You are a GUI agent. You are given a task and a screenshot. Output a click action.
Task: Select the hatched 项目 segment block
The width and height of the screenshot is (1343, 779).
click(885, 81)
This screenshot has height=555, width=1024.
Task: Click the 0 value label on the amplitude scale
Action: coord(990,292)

§ Work request
Send back each record exactly as it stands.

§ Exercise output
You are a GUI agent. You are given a task and a screenshot. Output a click action.
Task: Select the hatched 项目 segment block
The width and height of the screenshot is (1343, 779).
click(885, 81)
This screenshot has height=555, width=1024.
Task: Click the 0 value label on the amplitude scale
Action: coord(990,292)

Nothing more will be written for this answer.